"How to I get inside one of those big public relations agencies in Manhattan?"
That's what my $15.75 per hour Ivy League graduate who did light copy editing for me had asked me. She was too smart to go the intern route. After all, she has been savvy enough to land paid communications work here in Connecticut. She was even earning enough to move out of her childroom room in her parent's home in Hartford County.
"Go online and retrieve O'Dwyer's List of the top PR fims."
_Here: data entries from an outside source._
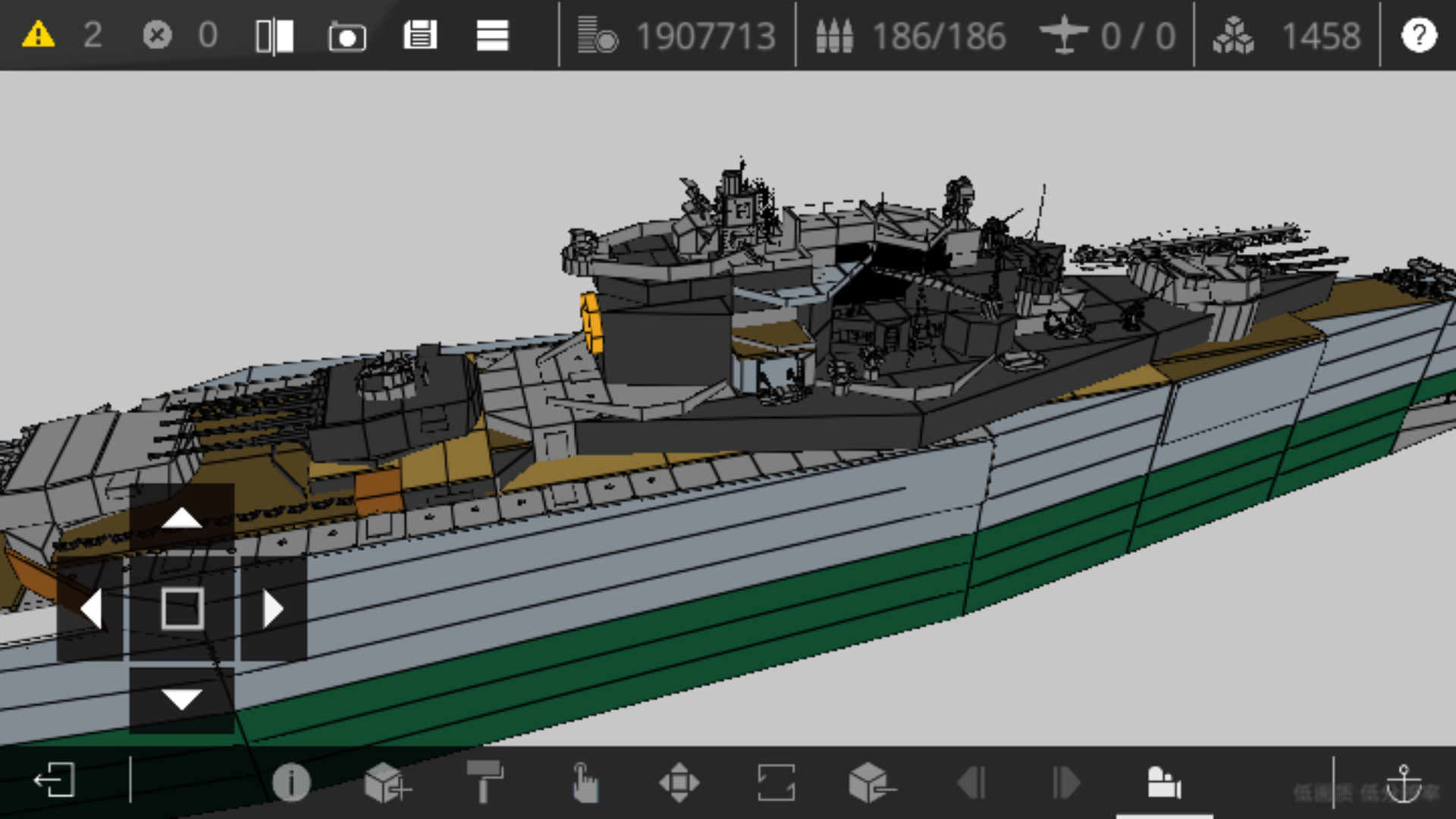Viewport: 1456px width, 819px height.
Task: Move view down with down arrow
Action: tap(182, 699)
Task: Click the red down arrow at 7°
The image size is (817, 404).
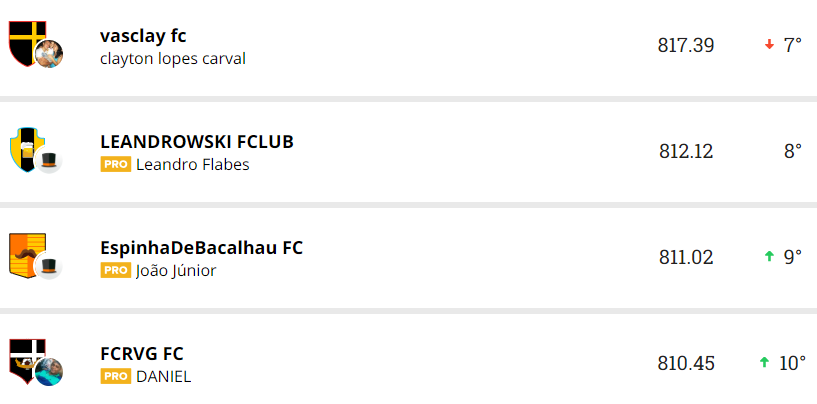Action: pyautogui.click(x=769, y=45)
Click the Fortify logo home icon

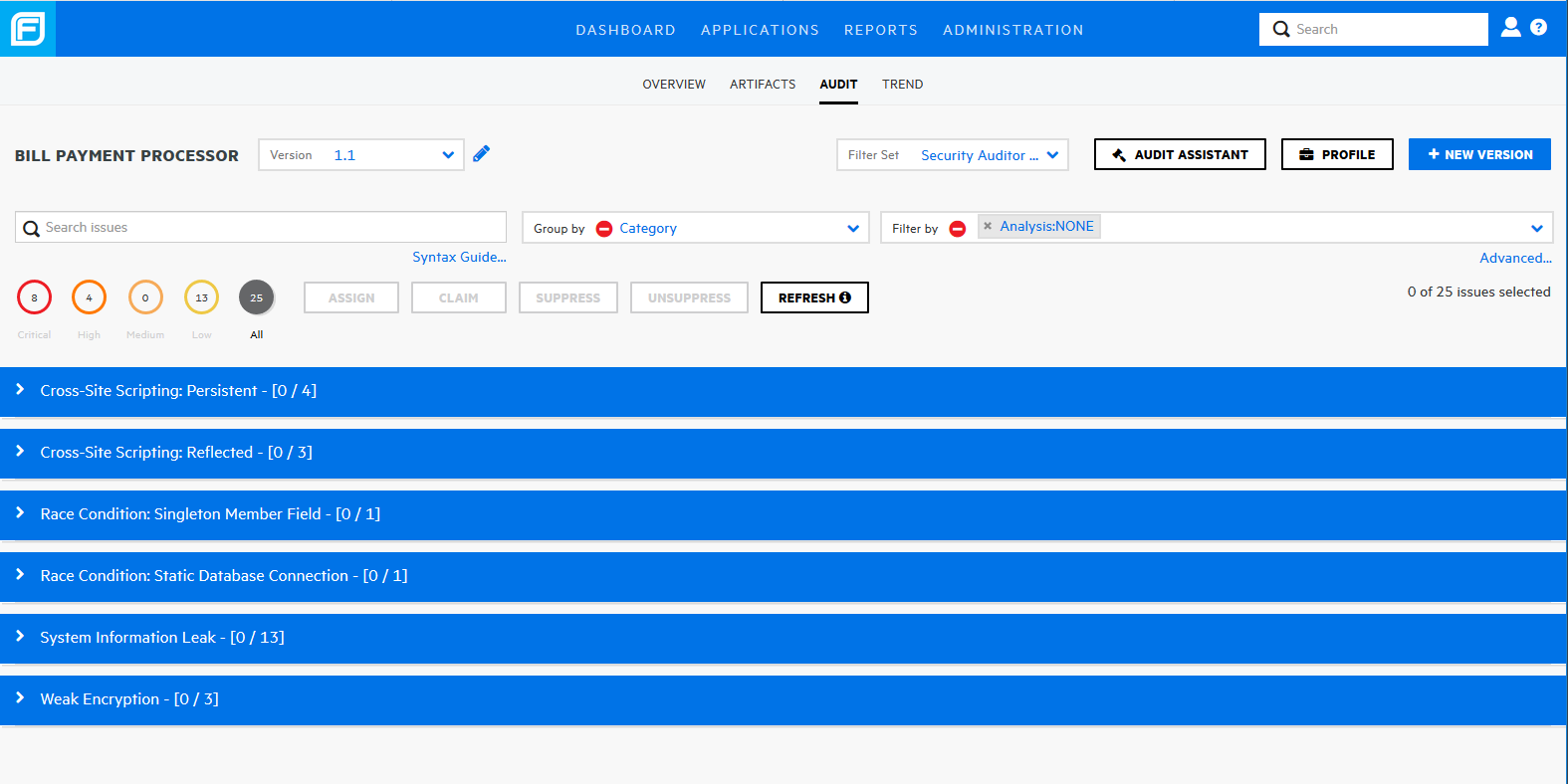[28, 29]
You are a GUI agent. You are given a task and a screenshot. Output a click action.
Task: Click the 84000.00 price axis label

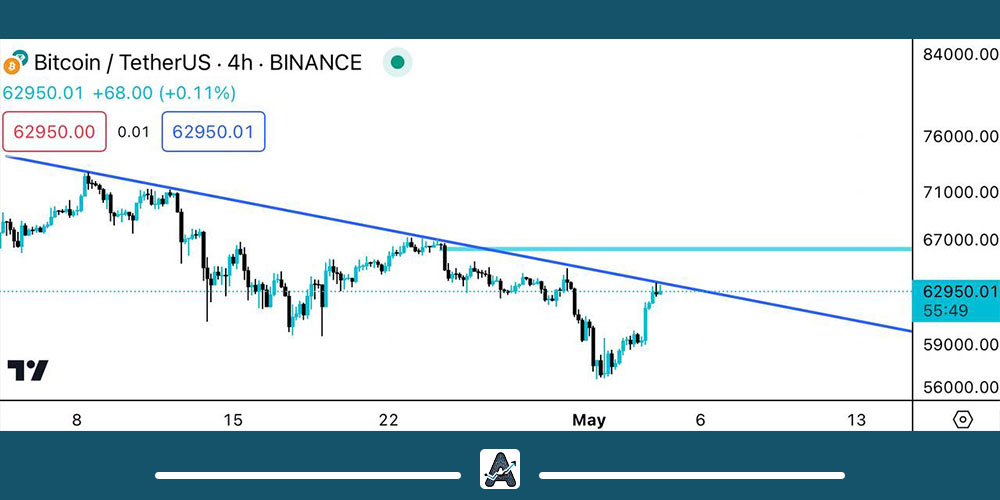[960, 54]
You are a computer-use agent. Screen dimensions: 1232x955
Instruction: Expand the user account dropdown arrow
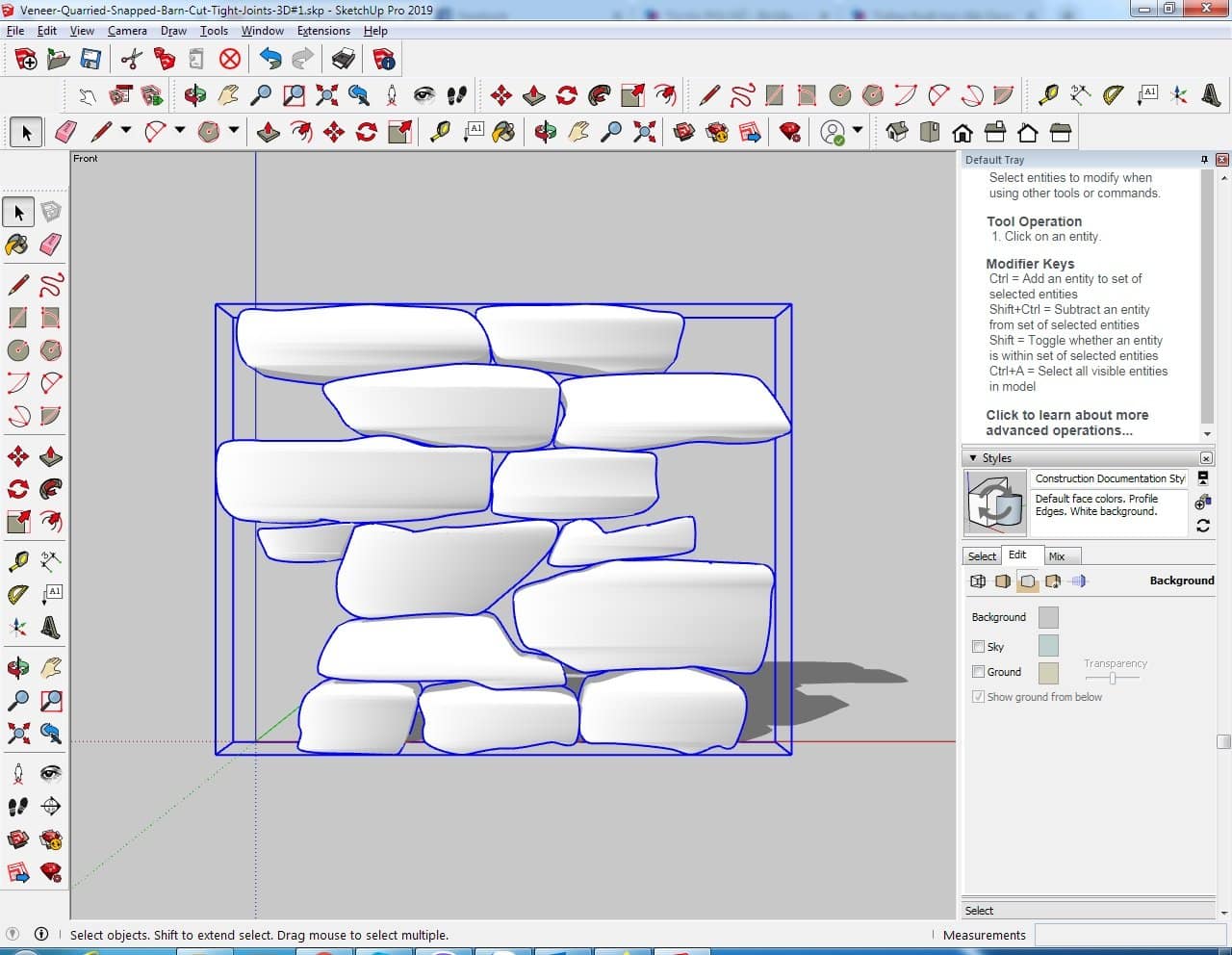[857, 131]
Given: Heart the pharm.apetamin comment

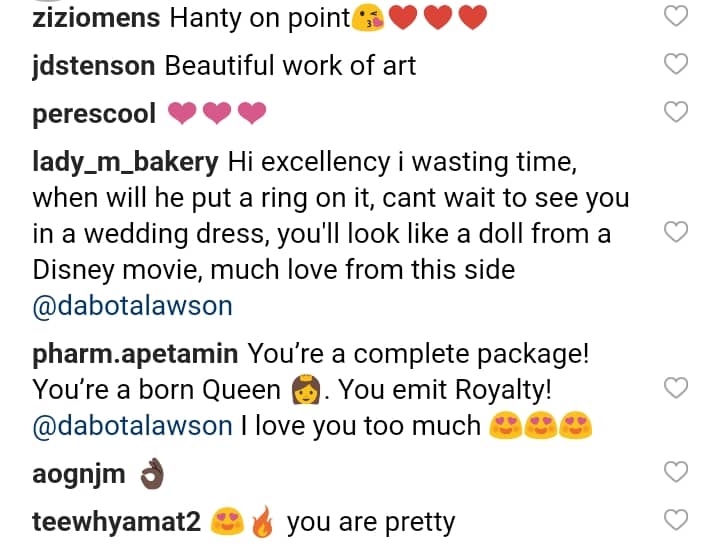Looking at the screenshot, I should click(x=677, y=388).
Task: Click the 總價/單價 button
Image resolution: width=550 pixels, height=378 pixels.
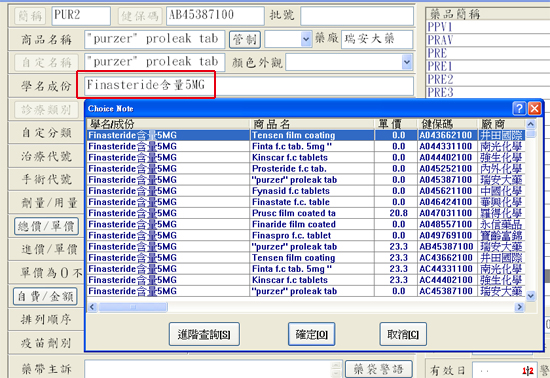Action: [46, 226]
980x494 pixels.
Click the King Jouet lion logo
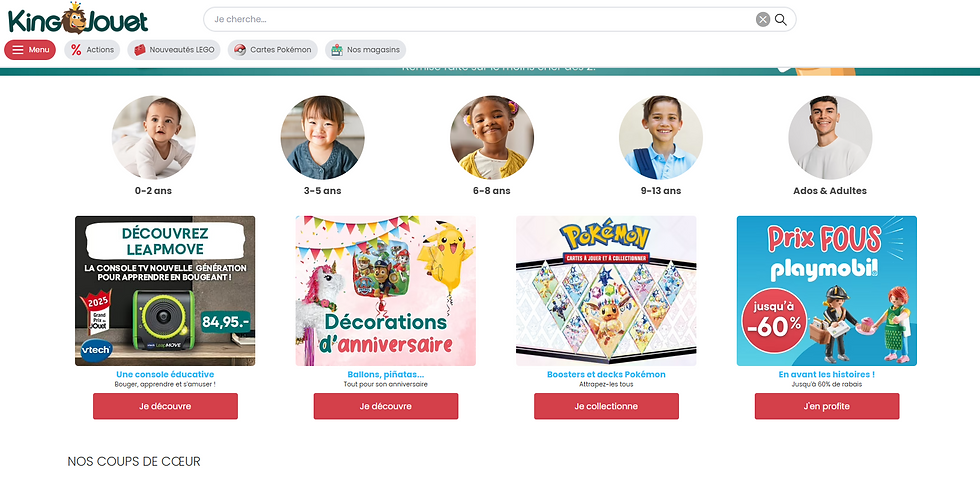click(78, 18)
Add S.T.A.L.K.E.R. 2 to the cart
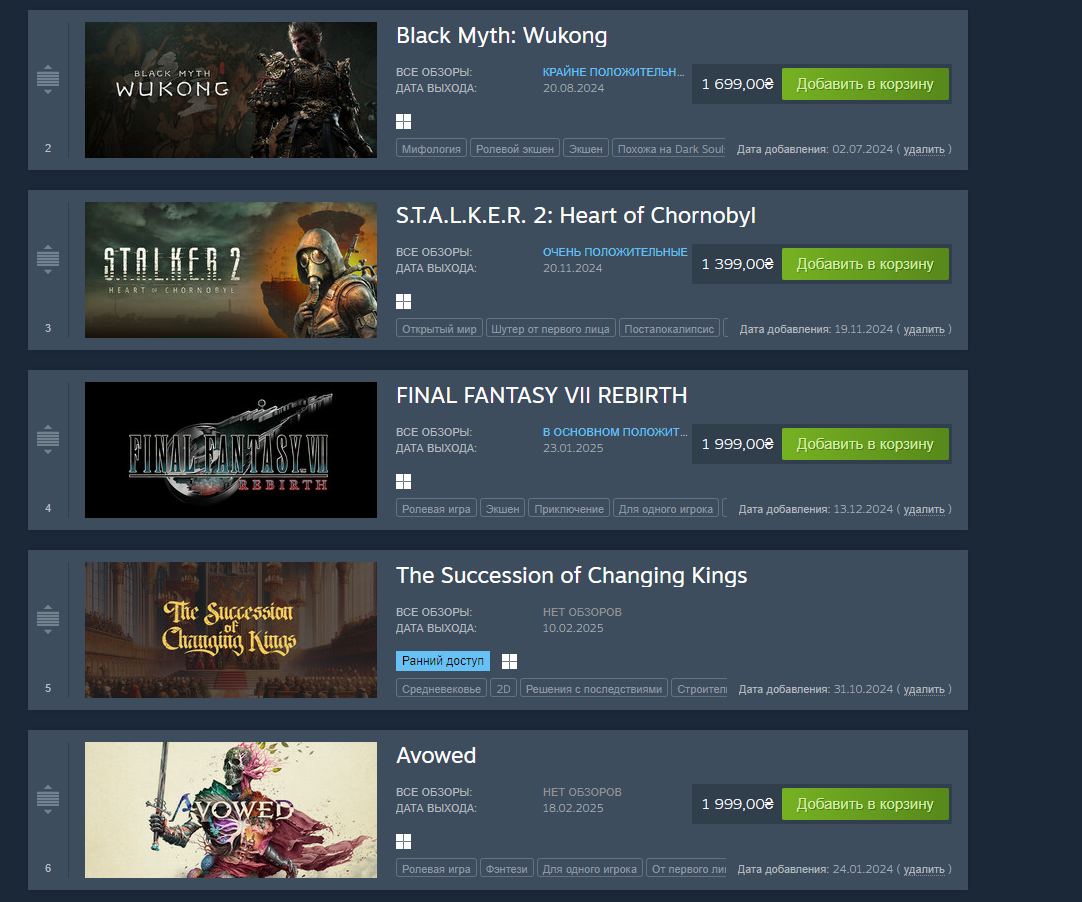 click(x=865, y=264)
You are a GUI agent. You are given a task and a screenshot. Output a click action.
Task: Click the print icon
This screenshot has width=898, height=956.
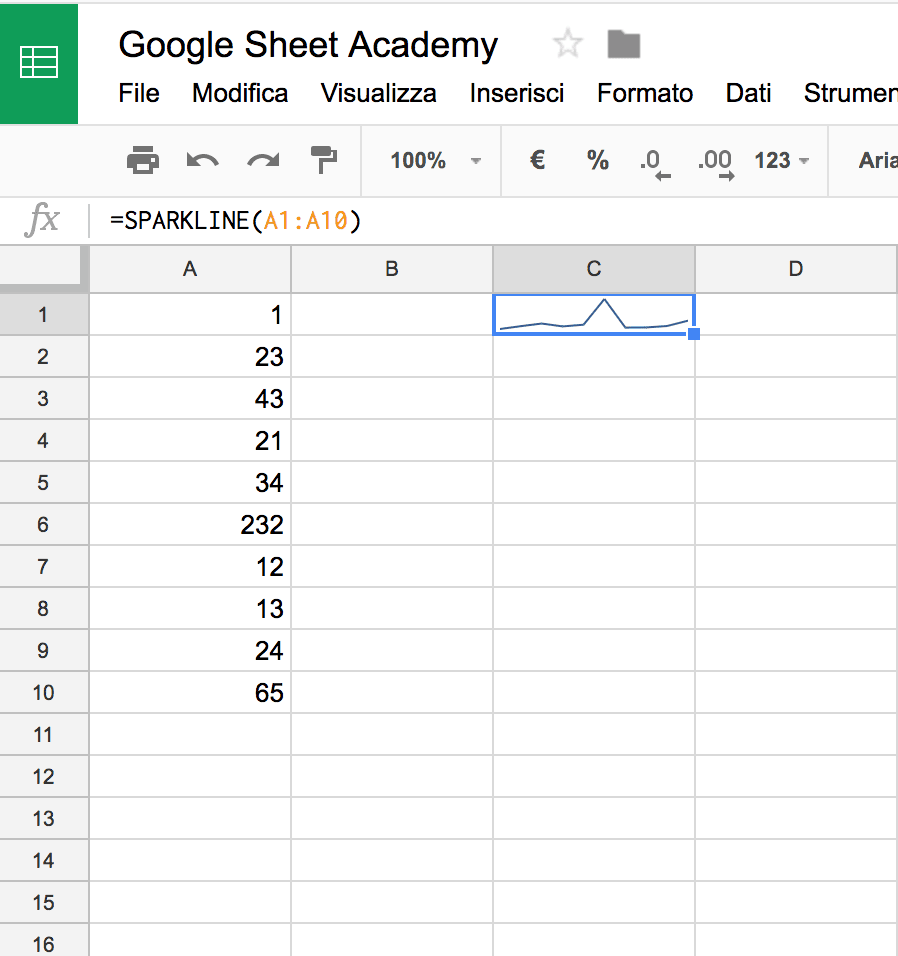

That's what I recommended. She was to go down the list and check out the websites of those Manhattan PR firms. After analyzing them, then she would create a pattern letter, no resume attached, to describe how she could create value for the firm, and then email a customized version of that to each firm she likely had a shot at. Where the firm listed multiple specializations, she could send multiple letters but with each aligned in tone and content to the specialty.
Her face said: Hey, that's a lot of work. I explained that's how I have scouted up assignments, in good times and bad. My return on investment (ROI) on time spent when I rely on O'Dwyer's lists significantly beats up using Mediabistro.com, Craigslist, and Journalismjobs.com.
She sucked it up and got busy with the O'Dwyer's list. Within five days she landed four interviews. She accepted the first offer. Later one other followed. Unfortunately, she's traveling too much on the job to get started on a documentary for "Insider's Guide to Paid Work."